» PROBLEM: Total the lines of the entries below that hold the string "Given", then write only that total.
RECORDS FOR THIS TASK below:
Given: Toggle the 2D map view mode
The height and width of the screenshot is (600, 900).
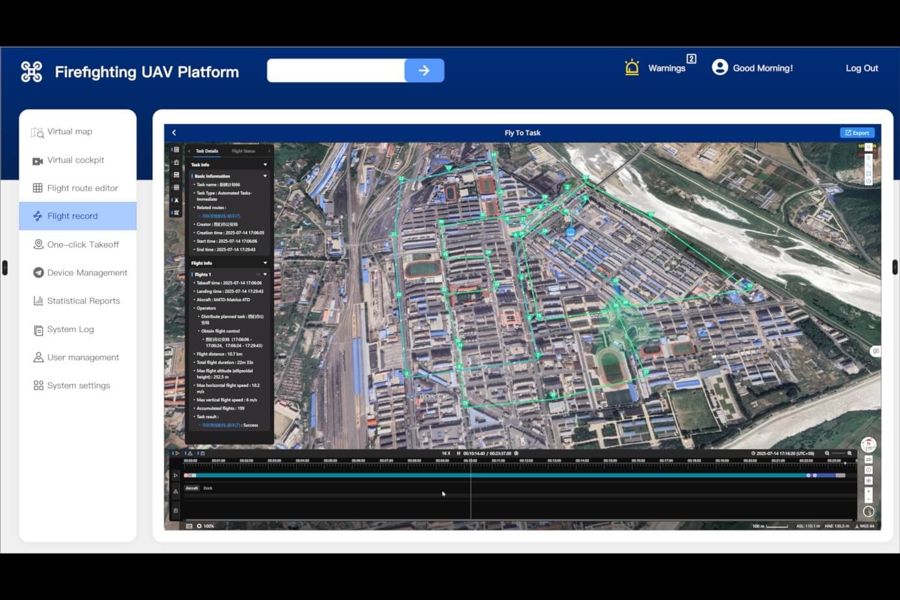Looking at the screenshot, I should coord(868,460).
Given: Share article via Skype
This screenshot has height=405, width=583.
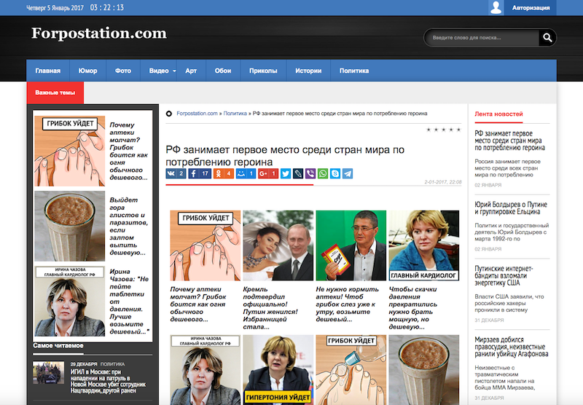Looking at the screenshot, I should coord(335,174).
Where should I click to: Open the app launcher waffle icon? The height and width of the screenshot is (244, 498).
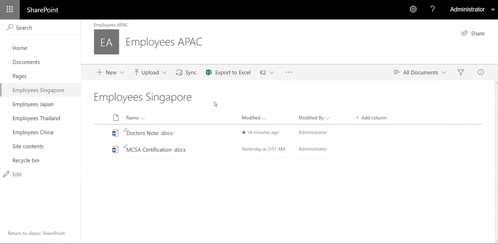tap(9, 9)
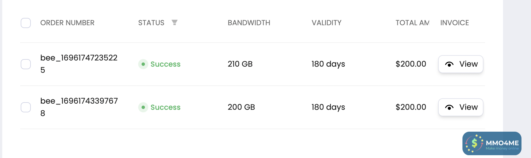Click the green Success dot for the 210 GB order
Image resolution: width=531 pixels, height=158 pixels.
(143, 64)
End of RECORDS FOR THIS TASK.
RECORDS FOR THIS TASK below:
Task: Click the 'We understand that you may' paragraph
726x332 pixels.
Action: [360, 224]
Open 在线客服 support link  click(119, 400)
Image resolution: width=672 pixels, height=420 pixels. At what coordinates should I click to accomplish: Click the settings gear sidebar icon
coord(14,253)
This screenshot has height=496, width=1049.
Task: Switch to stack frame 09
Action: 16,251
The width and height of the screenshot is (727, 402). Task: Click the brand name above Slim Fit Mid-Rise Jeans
End of RECORDS FOR THIS TASK.
» ANSWER TO THIS EXERCISE: 2